Air France Concorde abgestürzt

Eine Concorde ist in der Nähe des Pariser Flughafens Roissy abgestürzt. Wrackteile setzten ein Hotel in Brand. Die 100 Passagiere vor allem einer deutschen Reisegruppe, die neun Besatzungsmitglieder und vier Hotelgäste überlebten das Unglück nicht.

Paris - Eine geplante Traumreise in die Karibik und nach Südamerika endete für wenigstens 47 deutsche und 53 Urlauber anderer Nationalitäten mit dem Tod: Sie kamen am Dienstag beim Absturz einer Concorde in der Nähe von Paris ums Leben.

Mit ihnen starben neun Besatzungsmitglieder und vier Gäste eines Hotels, auf das die brennende Maschine stürzte. Der Flug Nummer AF4590 hatte als Ziel New York.

Dort wartete auf die Deutschen das Kreuzfahrtschiff "MS Deutschland" der Reederei Peter Deilmann in Neustadt in Holstein, die die Concorde von Air France gechartert hatte.

Die "Deutschland" startet planmässig am Mittwoch vormittag zu einer 16tägigen Karibik- und Panama-Kreuzfahrt zu Preisen zwischen 8.200 bis 22.000 Mark. Ziel ist die Stadt Manta in Kolumbien.

Bei Passagieren handelte es sich nach Angaben des französischen Innenministeriums um 97 Erwachsene und drei Minderjährige. Neben Deutschen seien auch Dänen und Amerikaner an Bord gewesen, teilte Air France mit.

Einer Sprecherin Deilmanns zufolge kamen die Passagiere aus allen Teilen der Bundesrepublik.

Die Urlauber hätten sich in Paris gesammelt, um zusammen nach New York zu fliegen. Es war der erste Absturz einer Concorde, die seit 1976 kommerziell genutzt wird.

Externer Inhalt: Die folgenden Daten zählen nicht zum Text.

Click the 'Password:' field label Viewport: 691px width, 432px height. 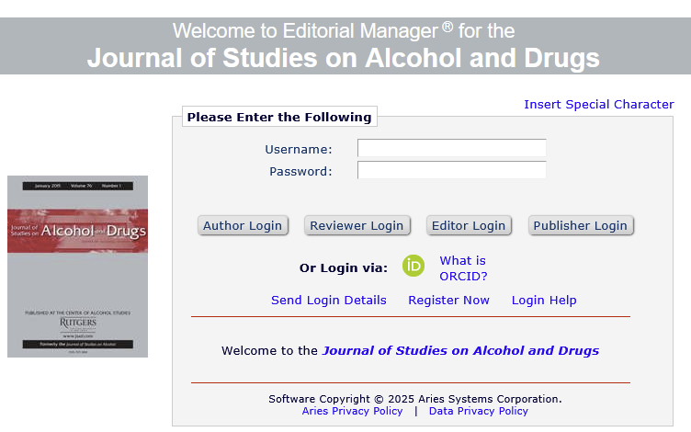click(x=300, y=172)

Die Maschine stürzte um 16.44 Uhr, nur wenige Minuten nach dem Start vom Flughafen Charles de Gaulle in Roissy, auf ein Hotel in der Gemeinde Gonesse.

Augenzeugen berichteten, dass ein Triebwerk gebrannt habe. Nach dem Absturz ging die vollgetankte Maschine in Flammen auf; über Gonesse hing noch nach Stunden eine dunkle Rauchwolke.

Von der Concorde blieb kaum etwas übrig, auch der Teil des Hotels, auf das das Flugzeug stürzte, wurde stark beschädigt.

Fast 200 Feuerwehrleute und Rettungsleute und noch einmal so viele Polizisten, darunter auch Spezialeinheiten, waren an der Unglücksstelle.

Offenbar hatte die Concorde nach dem Start Schwierigkeiten, die nötige Höhe zu erreichen. Er habe eine Rauchfahne aus einem der beiden linken Triebwerke der Maschine kommen sehen, sagte Sid Hare, Pilot von Federal Express, der zu diesem Zeitpunkt in einem Hotel wenige Kilometer vom Flughafen entfernt war.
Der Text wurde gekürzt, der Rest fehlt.